一方で、「美徳」のかけらも持たない人がいたらどうなるでしょう?そんな人とはわずかな時間であっても一緒に居たくないと思うのが自然、つまり「軽蔑」の対象になると思います。このケースは余りないとは思いますが、もしかしたらラ・ロシュフコーの実体験だったのかもしれません。
(203)Le vrai honnête homme est celui qui ne se pique de rien.
◎真のオネットムは、一切の自慢をしない人間である。
(訳注)
・honnête homme :①正直な人 ②(17世紀貴族社会で理想とされた)紳士、オネットム(完成された趣味・教養・作法の持ち主)
・piquer:つく、刺す、突き刺す、咬む、刺激する。「se piquer」 ①自分の~を刺す ②自分で注射する ③(とげなどが)刺さる ④(ワインなどが)酸っぱくなる ⑤点々としみができる ⑥腹を立てる、傷つける ⑦(文学的表現で)de~を自慢する、得意がる。

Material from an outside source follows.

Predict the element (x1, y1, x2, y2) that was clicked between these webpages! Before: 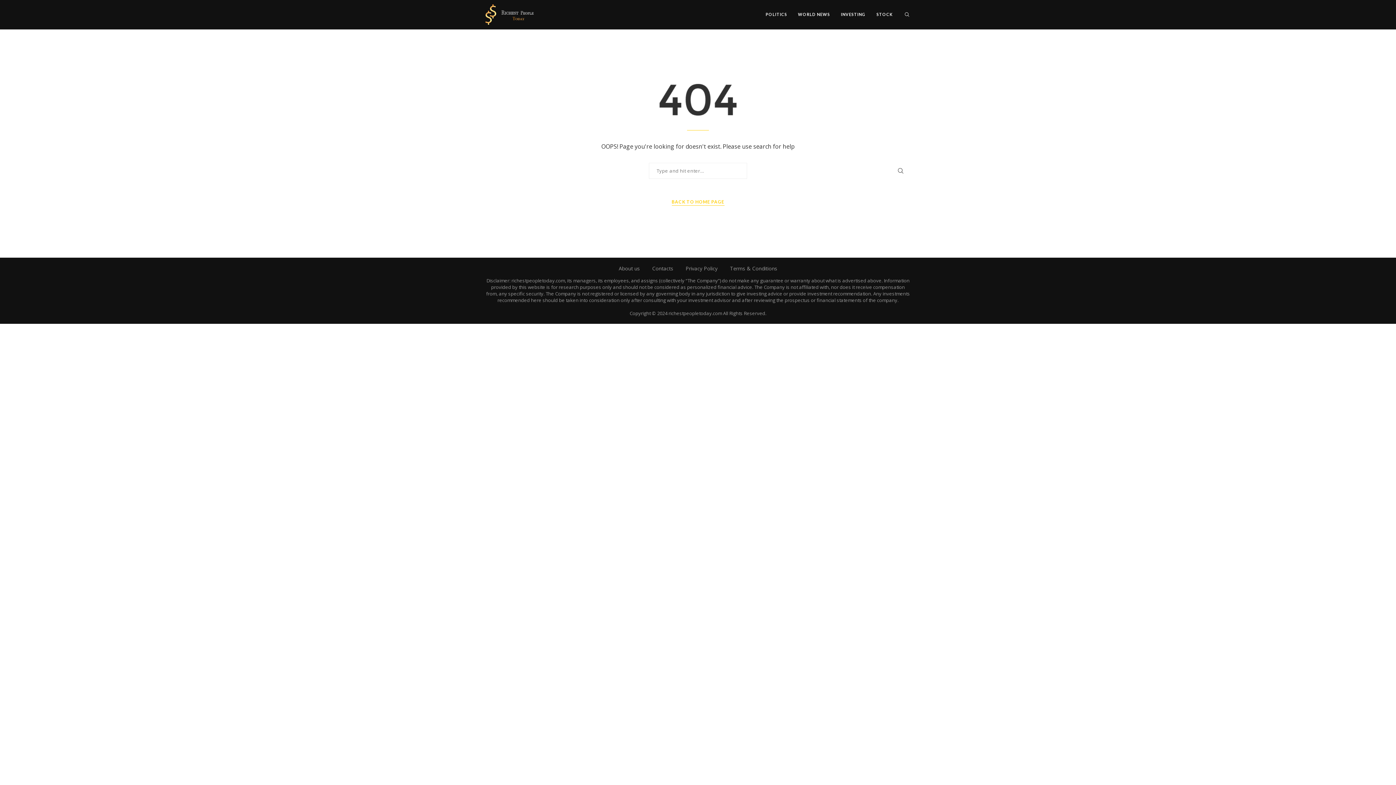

➡これは、「言うは易く行うは難し」の典型だと思います。仙人の域に達した人でないことには、「一切の自慢をしない」というのは難しいと思います。たとえ、「完成された趣味・教養・作法の持ち主」であるオネットムであっても。
(206)C’est être véritablement honnête homme que de vouloir être toujours exposé à la vue des honnêtes gens.
◎正直な人々の視線に常にさらされることを望むということは、紛れもないオネットム(紳士)の証である。
(訳注)
・véritablement:本当の、実際の、現実の、真の、本物の、(名詞の前で)まったくの、紛れもない
・exposé à ~:①~に向いた、②~にさらされた、危険(困難に)直面した ③展示された
・vue :①視覚、視力、目 ②(de~を)見ること ③視線、眼差し ④眺め、景観 ⑤(風景・建物などの)写真、絵 ⑥見解、見方、考え ⑦(複数形で)意図、計画
・honnêtes gens:honnête hommeと敢えて区別するために「honnête」(正直な、誠実な、 良心的な、きちんとした、まともな、適当な、まずまずの)を「正直な」と訳しました。
➡今ひとつ良くわかりませんが、オネットムたるものは、「正直な人々の視線にさらされても、恥ずかしくない身なりや行動をすべきだ」という意味が込められているのかもしれません。
<引用おわり>
いかがでしたでしょうか。フランス語学習の点からは、時制は全て現在形、「オネットム」を除けば難しい表現や単語も少なく、近づき易い内容だったと思います。
本日もお読みいただき、ありがとうございました。